Task to carry out »
Reproduce each line of the entries that carries "light".

The input »
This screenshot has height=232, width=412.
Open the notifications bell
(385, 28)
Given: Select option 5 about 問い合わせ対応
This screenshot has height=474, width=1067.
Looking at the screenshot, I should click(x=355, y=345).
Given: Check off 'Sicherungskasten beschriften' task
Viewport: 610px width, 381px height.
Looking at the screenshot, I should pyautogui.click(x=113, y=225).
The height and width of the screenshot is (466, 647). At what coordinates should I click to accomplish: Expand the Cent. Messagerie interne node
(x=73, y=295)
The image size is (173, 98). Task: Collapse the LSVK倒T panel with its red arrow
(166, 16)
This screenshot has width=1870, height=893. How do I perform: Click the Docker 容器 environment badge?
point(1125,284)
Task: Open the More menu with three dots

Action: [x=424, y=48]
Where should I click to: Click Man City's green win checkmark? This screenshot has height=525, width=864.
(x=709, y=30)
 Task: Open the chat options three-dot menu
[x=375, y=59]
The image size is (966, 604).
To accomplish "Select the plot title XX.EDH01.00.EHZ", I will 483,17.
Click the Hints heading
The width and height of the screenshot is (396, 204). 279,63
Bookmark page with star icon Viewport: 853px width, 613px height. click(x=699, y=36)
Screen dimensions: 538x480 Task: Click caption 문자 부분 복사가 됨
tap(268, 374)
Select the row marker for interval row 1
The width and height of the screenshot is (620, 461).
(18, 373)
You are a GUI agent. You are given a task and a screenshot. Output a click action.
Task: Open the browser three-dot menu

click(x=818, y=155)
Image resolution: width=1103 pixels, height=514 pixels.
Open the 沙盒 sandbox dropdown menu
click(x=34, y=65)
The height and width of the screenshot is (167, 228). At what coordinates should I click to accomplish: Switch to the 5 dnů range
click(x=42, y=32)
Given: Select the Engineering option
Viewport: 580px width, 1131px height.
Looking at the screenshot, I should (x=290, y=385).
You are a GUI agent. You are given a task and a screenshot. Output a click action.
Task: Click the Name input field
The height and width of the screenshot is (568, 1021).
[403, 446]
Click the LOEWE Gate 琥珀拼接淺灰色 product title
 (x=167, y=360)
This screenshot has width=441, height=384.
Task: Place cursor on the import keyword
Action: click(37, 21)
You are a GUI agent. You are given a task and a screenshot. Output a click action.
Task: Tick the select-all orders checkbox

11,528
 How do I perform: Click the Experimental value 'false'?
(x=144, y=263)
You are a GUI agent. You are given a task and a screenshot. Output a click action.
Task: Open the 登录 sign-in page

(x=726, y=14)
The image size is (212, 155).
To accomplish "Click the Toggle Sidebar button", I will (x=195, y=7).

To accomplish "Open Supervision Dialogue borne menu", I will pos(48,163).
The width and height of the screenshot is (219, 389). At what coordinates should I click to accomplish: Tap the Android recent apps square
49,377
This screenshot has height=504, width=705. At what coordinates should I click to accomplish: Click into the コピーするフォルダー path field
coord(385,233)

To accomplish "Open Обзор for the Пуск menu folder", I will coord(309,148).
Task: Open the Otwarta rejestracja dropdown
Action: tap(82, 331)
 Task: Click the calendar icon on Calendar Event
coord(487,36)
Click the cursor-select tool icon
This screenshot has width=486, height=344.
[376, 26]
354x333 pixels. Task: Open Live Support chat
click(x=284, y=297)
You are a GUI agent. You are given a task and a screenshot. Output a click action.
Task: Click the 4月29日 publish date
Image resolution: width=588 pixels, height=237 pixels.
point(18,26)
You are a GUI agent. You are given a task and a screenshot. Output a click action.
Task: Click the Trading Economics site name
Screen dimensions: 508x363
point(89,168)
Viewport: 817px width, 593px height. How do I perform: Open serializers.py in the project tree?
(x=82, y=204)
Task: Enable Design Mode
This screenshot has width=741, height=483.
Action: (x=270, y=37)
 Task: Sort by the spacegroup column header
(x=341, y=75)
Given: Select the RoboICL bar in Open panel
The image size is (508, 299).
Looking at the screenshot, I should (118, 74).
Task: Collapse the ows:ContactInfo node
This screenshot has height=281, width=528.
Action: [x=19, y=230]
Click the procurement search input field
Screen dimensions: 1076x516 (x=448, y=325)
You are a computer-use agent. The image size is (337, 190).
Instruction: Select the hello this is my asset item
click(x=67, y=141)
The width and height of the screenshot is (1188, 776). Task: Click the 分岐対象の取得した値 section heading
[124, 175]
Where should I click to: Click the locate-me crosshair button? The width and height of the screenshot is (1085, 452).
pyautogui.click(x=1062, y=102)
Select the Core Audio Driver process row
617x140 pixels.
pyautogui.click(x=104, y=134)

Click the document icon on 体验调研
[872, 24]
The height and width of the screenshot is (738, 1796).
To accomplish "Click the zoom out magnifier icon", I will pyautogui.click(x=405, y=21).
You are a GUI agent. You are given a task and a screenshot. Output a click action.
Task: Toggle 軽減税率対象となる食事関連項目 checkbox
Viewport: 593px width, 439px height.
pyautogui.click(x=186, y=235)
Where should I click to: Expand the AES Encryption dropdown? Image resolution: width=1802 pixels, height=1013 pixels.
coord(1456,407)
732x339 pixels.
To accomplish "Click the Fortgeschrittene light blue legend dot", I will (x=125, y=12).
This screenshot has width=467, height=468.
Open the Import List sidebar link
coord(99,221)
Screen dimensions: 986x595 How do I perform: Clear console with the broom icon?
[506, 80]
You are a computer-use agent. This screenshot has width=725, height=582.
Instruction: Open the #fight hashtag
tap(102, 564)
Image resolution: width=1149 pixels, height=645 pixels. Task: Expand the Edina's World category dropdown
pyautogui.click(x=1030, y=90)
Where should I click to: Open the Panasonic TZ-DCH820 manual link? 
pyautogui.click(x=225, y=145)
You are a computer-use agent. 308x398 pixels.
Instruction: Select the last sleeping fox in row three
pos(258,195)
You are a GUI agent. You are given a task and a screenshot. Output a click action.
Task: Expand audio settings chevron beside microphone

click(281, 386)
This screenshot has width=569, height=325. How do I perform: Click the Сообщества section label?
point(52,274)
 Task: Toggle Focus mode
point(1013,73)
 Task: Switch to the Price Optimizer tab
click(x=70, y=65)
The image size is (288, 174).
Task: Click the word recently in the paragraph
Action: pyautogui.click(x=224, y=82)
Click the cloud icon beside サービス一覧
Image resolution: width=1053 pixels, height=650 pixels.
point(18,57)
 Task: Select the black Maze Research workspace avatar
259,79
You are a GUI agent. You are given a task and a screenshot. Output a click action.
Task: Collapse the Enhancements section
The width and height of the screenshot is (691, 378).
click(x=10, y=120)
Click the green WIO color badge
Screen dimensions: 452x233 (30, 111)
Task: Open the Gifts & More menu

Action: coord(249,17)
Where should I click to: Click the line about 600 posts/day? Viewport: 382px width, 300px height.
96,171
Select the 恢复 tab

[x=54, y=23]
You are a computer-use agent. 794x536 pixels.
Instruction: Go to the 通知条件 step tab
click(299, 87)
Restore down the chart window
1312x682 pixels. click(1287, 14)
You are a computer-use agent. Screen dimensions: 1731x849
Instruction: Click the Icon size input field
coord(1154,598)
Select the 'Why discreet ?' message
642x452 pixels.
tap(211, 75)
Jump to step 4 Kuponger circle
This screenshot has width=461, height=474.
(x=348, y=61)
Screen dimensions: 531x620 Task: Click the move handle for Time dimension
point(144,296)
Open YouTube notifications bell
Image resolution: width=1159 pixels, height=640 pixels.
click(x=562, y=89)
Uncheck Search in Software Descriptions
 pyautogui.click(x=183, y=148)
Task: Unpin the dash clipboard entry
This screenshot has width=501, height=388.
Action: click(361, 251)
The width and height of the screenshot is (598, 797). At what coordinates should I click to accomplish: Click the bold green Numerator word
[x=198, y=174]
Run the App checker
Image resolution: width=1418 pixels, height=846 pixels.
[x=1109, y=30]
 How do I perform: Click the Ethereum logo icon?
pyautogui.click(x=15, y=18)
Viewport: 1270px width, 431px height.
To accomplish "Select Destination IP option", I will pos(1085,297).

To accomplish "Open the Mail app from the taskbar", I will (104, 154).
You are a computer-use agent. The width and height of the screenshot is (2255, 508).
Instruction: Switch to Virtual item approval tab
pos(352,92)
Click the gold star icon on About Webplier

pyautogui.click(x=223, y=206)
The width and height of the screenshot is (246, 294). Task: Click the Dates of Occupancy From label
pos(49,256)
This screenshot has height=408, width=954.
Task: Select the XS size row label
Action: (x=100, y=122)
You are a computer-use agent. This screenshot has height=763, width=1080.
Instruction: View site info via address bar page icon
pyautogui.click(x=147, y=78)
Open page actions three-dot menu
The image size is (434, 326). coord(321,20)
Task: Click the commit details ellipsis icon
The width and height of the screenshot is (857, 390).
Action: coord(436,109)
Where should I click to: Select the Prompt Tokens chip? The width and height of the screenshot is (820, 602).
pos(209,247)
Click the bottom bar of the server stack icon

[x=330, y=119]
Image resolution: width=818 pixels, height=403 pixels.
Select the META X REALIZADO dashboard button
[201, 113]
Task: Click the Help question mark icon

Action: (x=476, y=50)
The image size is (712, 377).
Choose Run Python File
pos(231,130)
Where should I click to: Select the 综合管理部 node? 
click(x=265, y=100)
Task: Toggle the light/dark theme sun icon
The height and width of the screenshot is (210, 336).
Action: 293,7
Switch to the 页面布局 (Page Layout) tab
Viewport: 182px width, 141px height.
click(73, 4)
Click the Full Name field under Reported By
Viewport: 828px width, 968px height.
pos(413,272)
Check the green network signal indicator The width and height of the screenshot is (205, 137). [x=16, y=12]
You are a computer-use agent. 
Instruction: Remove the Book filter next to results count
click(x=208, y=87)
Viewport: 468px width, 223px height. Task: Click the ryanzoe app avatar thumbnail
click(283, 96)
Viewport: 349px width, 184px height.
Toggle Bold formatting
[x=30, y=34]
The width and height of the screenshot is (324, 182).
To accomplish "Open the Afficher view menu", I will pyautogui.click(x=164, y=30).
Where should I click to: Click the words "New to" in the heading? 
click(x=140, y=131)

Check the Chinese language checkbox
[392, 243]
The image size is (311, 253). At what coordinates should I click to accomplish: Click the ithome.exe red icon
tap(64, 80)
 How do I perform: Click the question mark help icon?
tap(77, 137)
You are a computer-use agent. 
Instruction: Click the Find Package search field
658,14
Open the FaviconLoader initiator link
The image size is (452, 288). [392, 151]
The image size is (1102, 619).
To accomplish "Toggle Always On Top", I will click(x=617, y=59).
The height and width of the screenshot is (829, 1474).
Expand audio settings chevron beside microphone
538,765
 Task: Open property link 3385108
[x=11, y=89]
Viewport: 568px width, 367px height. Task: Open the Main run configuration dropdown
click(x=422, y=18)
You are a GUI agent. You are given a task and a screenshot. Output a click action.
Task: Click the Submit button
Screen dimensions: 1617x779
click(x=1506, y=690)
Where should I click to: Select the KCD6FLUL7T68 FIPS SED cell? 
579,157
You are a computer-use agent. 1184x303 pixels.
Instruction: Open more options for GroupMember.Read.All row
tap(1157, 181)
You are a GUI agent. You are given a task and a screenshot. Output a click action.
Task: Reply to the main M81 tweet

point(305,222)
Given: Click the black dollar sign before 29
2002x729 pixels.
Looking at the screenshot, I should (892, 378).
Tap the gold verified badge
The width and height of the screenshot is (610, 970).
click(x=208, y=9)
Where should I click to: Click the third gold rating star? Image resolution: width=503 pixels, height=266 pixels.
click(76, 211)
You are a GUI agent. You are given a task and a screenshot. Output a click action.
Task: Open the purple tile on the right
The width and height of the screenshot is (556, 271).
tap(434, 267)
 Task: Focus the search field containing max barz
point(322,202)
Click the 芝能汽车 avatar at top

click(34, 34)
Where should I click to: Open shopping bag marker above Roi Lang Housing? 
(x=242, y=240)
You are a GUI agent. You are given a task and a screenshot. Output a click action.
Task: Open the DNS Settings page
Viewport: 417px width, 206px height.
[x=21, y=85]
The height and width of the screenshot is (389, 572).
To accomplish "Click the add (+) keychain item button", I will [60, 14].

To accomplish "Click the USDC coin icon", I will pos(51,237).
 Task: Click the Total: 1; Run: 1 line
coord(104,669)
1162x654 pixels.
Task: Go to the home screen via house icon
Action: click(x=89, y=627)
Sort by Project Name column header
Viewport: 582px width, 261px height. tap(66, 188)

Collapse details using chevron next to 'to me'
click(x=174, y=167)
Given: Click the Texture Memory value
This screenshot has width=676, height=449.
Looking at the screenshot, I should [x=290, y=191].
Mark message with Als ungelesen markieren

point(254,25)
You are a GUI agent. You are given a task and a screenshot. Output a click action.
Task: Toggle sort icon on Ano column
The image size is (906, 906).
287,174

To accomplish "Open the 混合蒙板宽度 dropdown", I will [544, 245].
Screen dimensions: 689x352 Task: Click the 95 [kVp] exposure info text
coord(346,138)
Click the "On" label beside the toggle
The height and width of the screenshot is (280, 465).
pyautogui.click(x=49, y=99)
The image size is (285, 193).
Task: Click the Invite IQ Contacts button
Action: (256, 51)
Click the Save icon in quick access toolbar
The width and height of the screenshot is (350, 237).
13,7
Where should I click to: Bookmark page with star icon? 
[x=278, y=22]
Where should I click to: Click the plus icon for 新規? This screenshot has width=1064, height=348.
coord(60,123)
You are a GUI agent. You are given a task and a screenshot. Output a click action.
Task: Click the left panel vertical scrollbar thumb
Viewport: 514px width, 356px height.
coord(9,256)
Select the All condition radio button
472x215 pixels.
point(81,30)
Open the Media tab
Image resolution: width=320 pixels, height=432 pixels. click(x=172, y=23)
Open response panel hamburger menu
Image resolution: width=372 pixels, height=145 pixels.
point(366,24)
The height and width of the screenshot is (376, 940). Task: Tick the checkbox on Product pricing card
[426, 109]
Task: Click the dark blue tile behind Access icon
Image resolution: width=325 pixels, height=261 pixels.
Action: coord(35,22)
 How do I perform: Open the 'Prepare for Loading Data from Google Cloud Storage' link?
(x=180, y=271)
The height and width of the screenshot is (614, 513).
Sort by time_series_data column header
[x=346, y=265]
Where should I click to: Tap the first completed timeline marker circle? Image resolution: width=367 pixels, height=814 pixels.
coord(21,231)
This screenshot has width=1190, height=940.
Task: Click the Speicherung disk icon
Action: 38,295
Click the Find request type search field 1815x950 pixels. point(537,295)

Output »
To accomplish "Click the Fortgeschrittene light blue legend dot", I will (x=125, y=12).
Task: Toggle the light/dark theme sun icon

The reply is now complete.